De acordo com a matéria do Fantástico, Vitor teria recebido o pacote de Leila Viana, irmã do prefeito afastado Leto Viana (PRB), presa durante a Operação Xeque-Mate, que investiga casos de corrupção na gestão cabedelense, prendeu onze pessoas e afastou 85 servidores públicos dos cargos.

“Foram doação de terrenos fraudados, usando laranjas para ocultar crescimento financeiro, mas foram coletadas novas provas para ver. Vamos investigar desde a compra do mandato de Luceninha, como diversos outros fatos como o recebimento de propina por vereadores. É uma operação grande e continuam as investigações para que possamos descortinar esse esquema e evidenciado outros elementos”, arrematou Seráphico.

Em nota, Vitor Hugo negou as acusações:

Minha vida, pública ou não, sempre foi pautada pela honestidade e transparência. Nunca precisei esconder fatos ou utilizar de meios ilegais para conquistar objetivos e chegar onde cheguei.

A maior prova disso é justamente a “Operação Xeque Mate”, que investigou a fundo as irregularidades cometidas em Cabedelo, colheu provas e prendeu ou afastou todos os envolvidos.

Por isso mesmo fui pego de surpresa na noite deste domingo, com a utilização do meu nome pelo programa da Rede Globo “Fantástico” entre os vereadores envolvidos no esquema.
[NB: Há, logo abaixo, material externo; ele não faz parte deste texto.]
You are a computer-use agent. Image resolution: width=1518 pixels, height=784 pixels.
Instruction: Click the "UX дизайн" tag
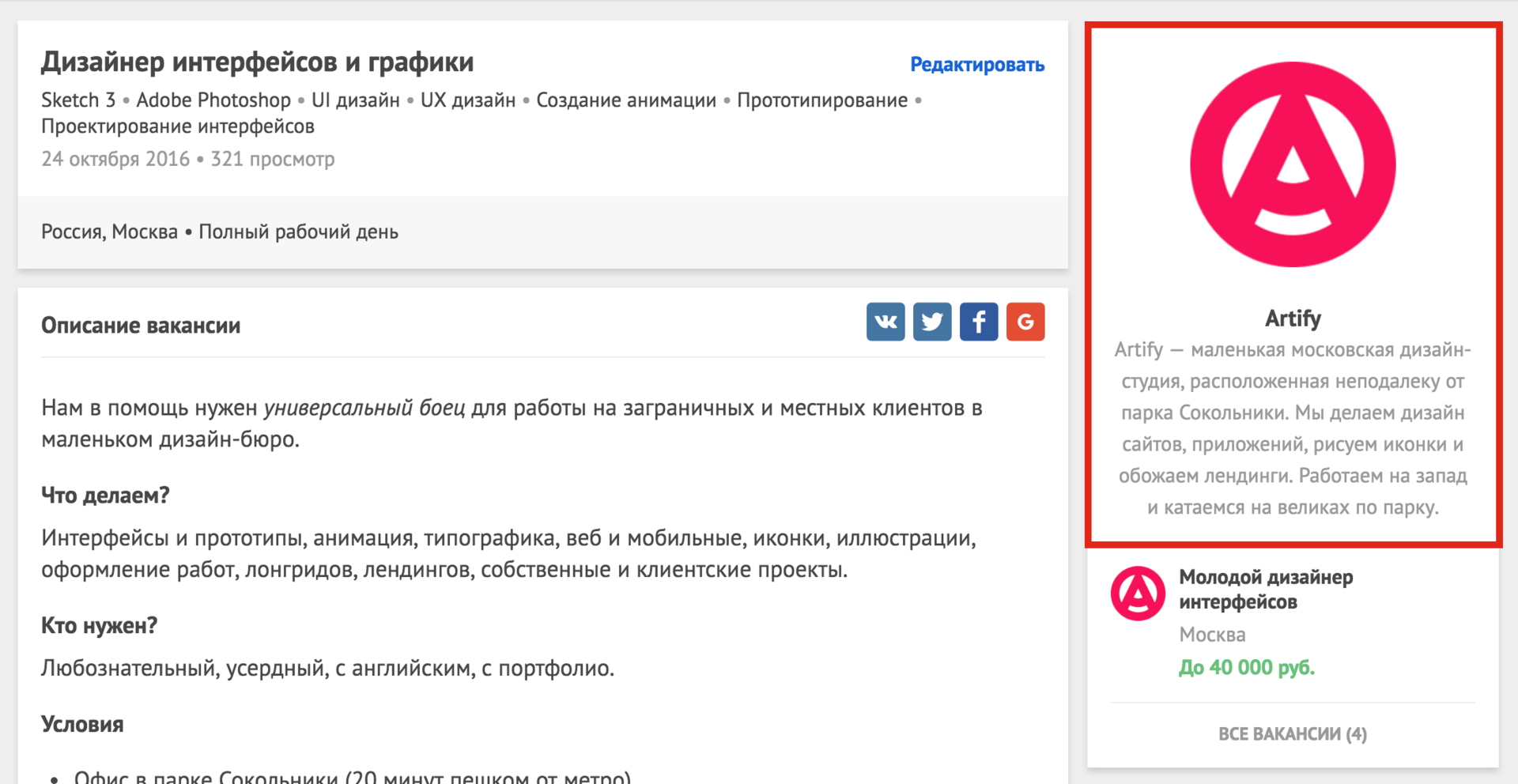[x=468, y=100]
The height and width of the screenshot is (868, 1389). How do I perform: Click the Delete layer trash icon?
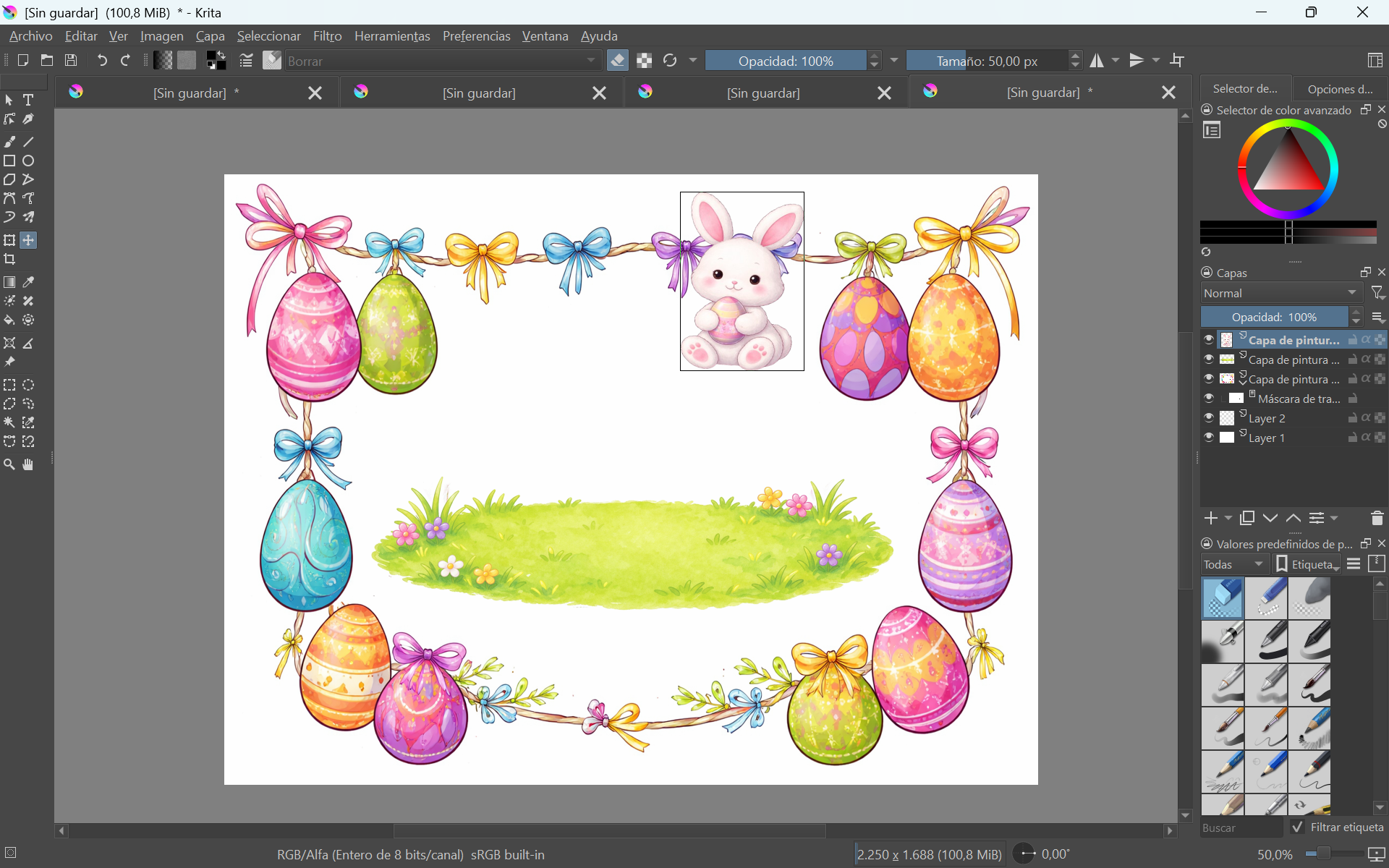point(1377,518)
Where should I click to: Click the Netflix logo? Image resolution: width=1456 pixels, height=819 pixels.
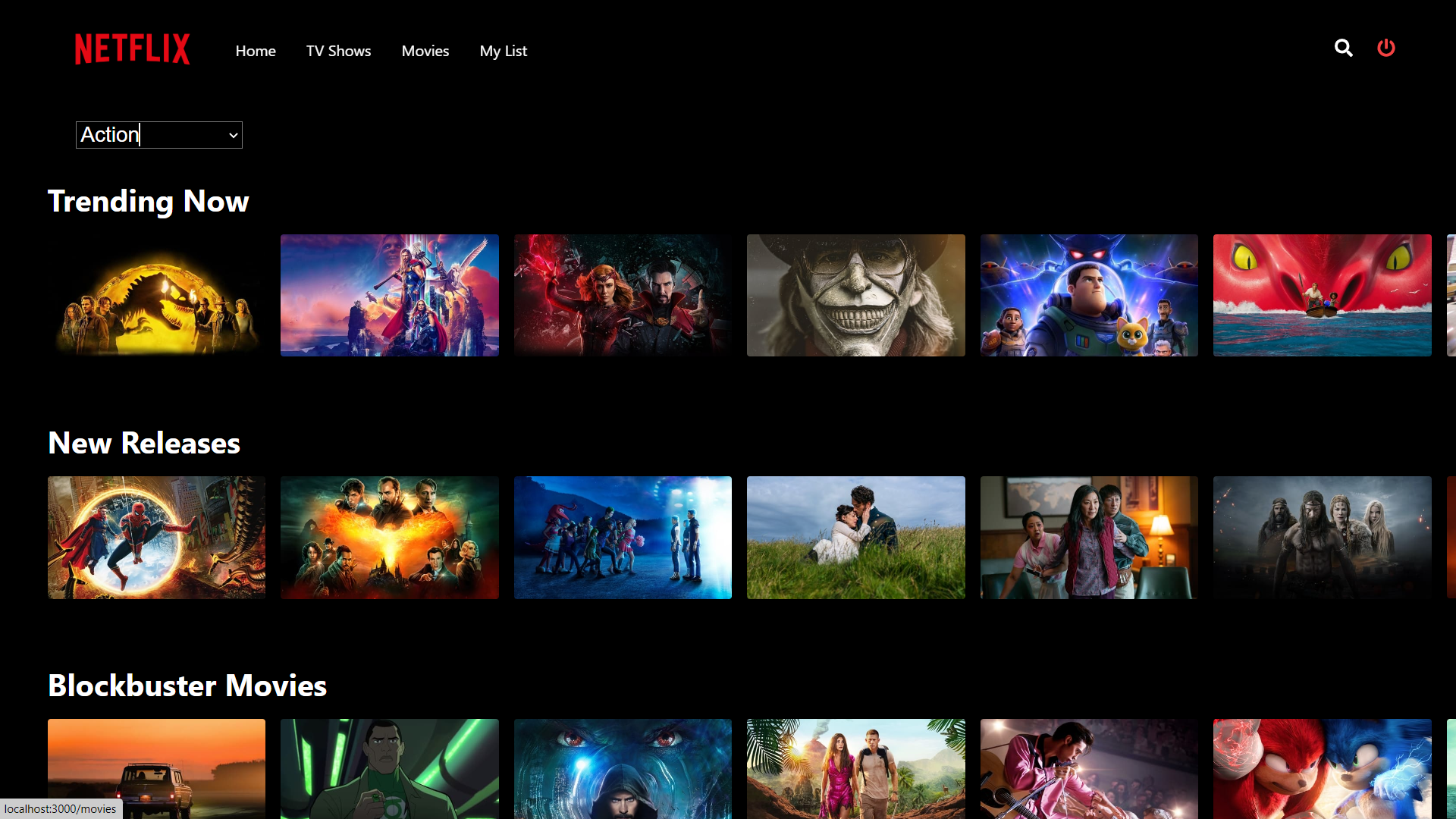[132, 49]
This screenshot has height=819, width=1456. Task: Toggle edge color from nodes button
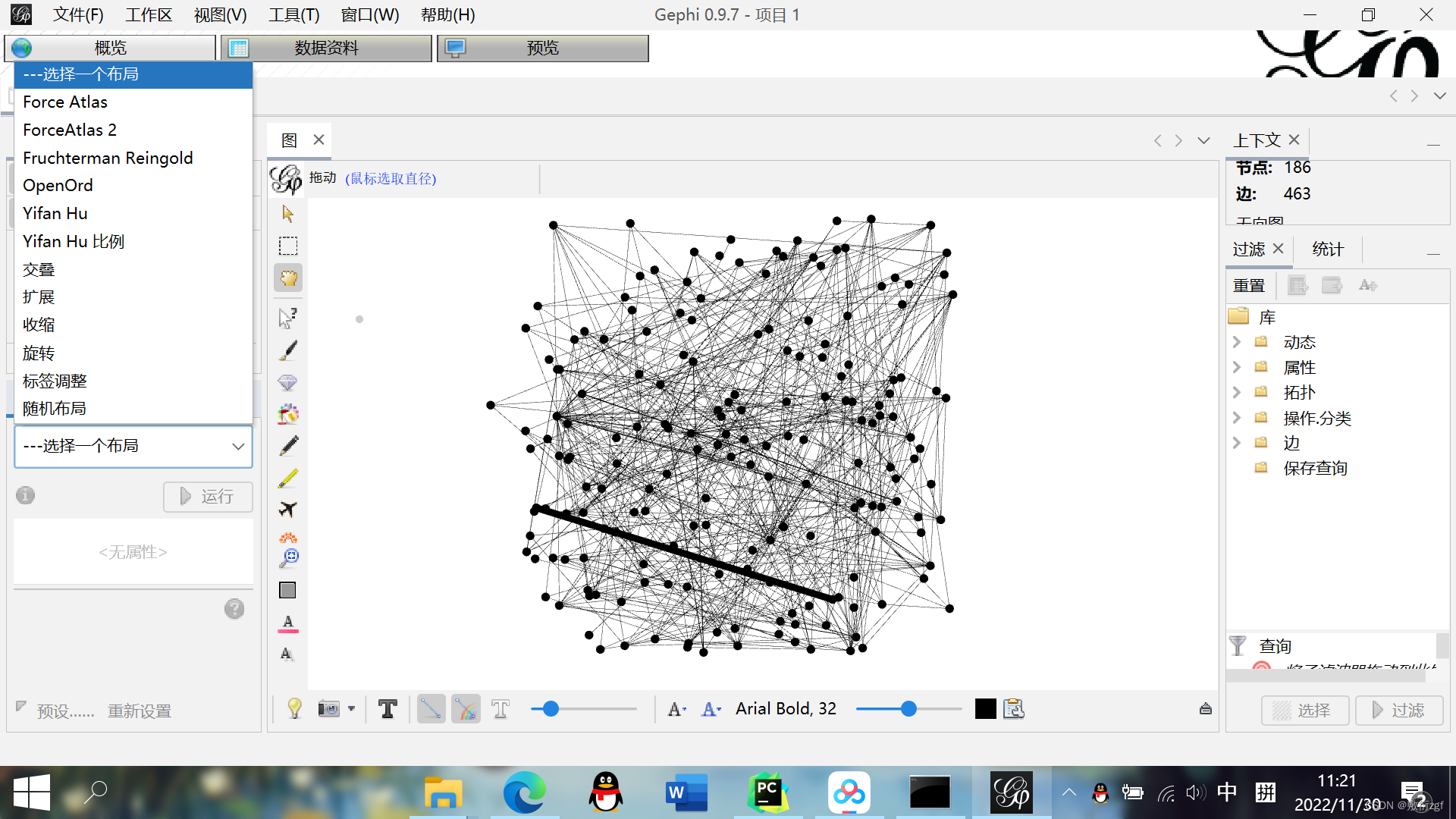(x=466, y=709)
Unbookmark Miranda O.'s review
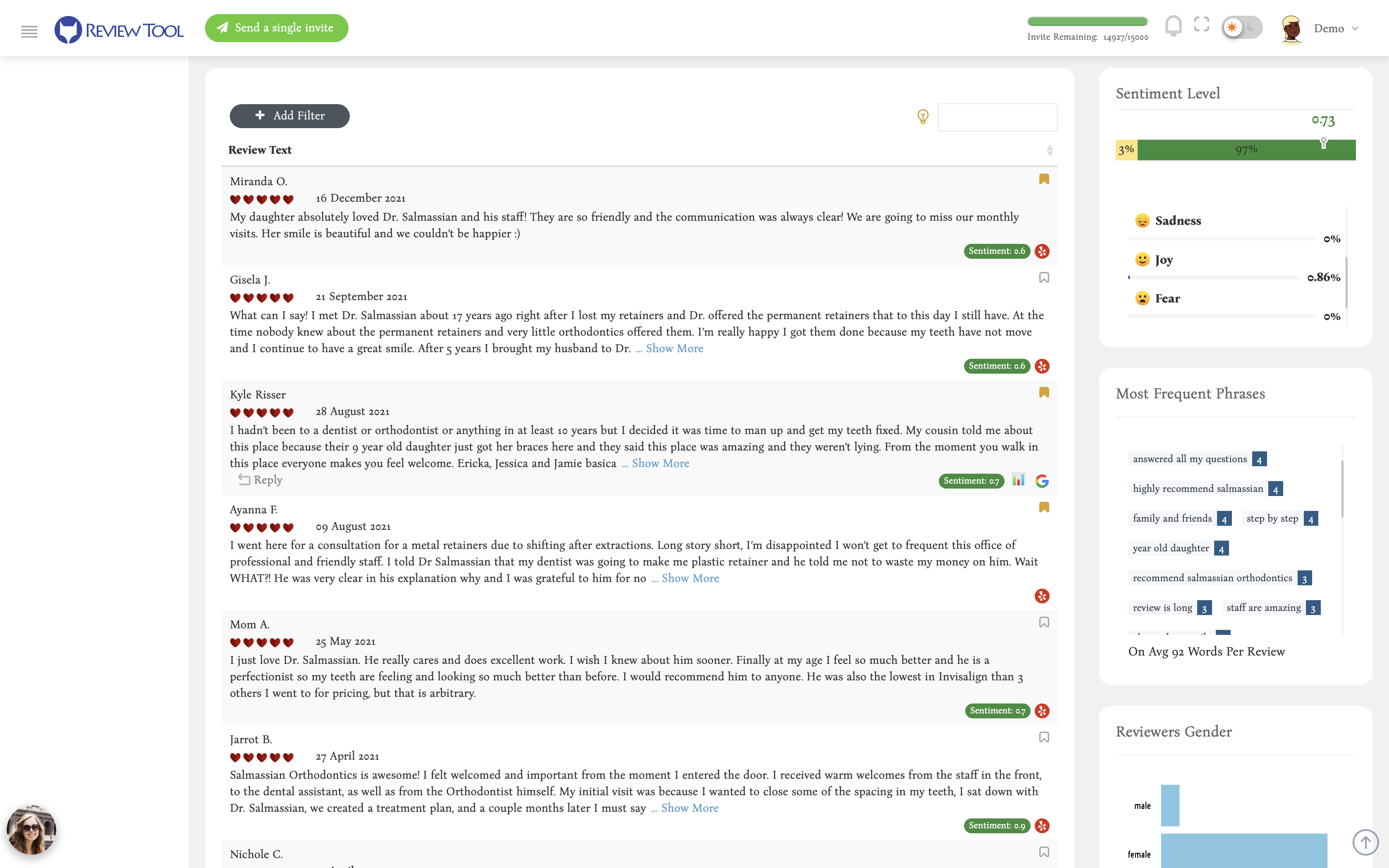Image resolution: width=1389 pixels, height=868 pixels. coord(1043,179)
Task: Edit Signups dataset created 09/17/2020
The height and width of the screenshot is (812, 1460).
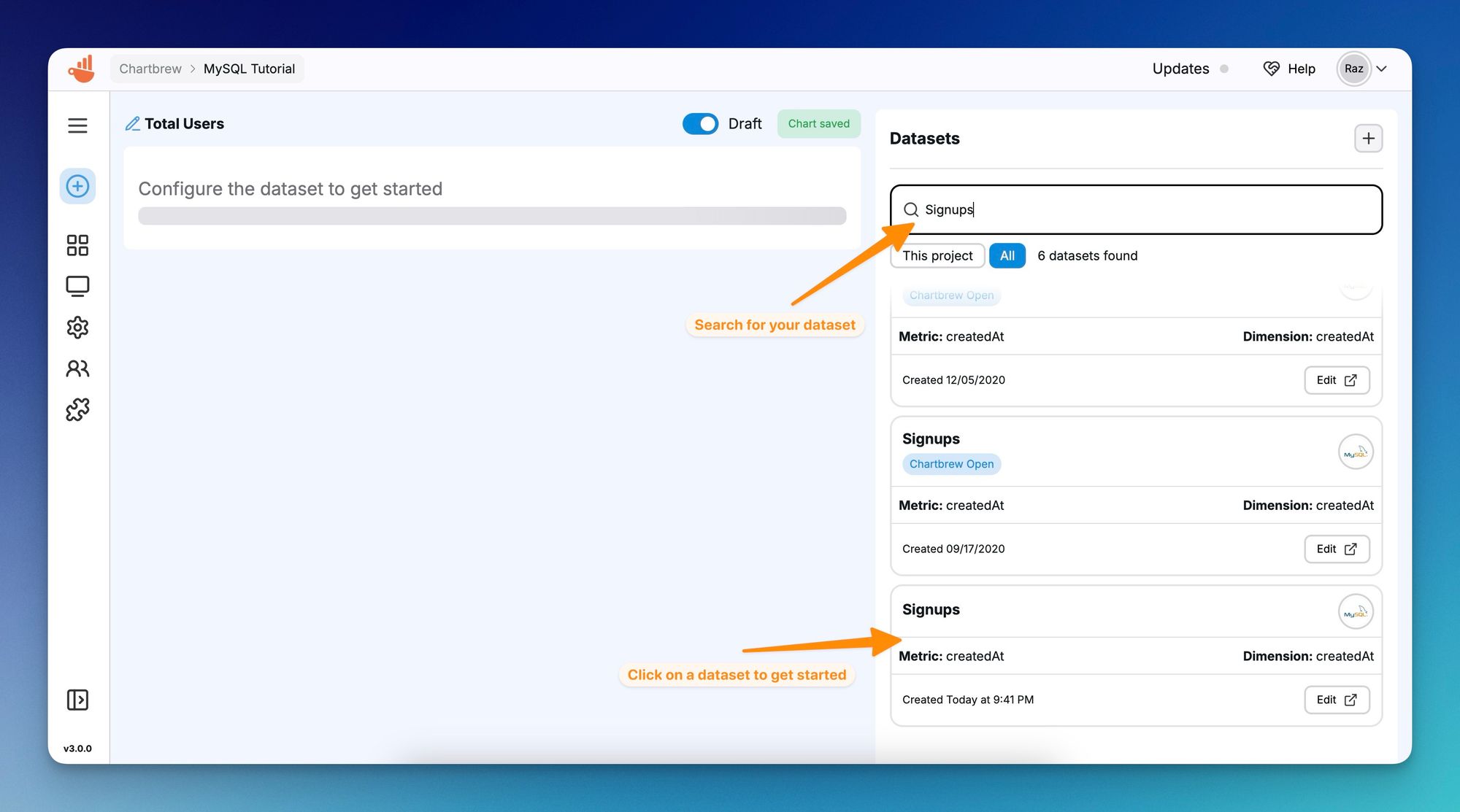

A entrega de envelopes é um fato comum e corriqueiro na relação entre o legislativo e o executivo.

Nesse dia em específico, recebi o meu salário normal de cada mês, feito em cheque. Fato provado, repito, pela própria Operação, que não me incluiu entre os envolvidos no esquema.

Outro fato que me causou estranheza foi a quebra de um dos preceitos básicos do jornalismo: ouvir os dois lados e conceder espaço para a defesa dos citados. Em NENHUM momento fui procurado pela Rede Globo.

Continuo à disposição da Justiça, da Polícia e principalmente do povo de Cabedelo para qualquer esclarecimento que se faça necessário.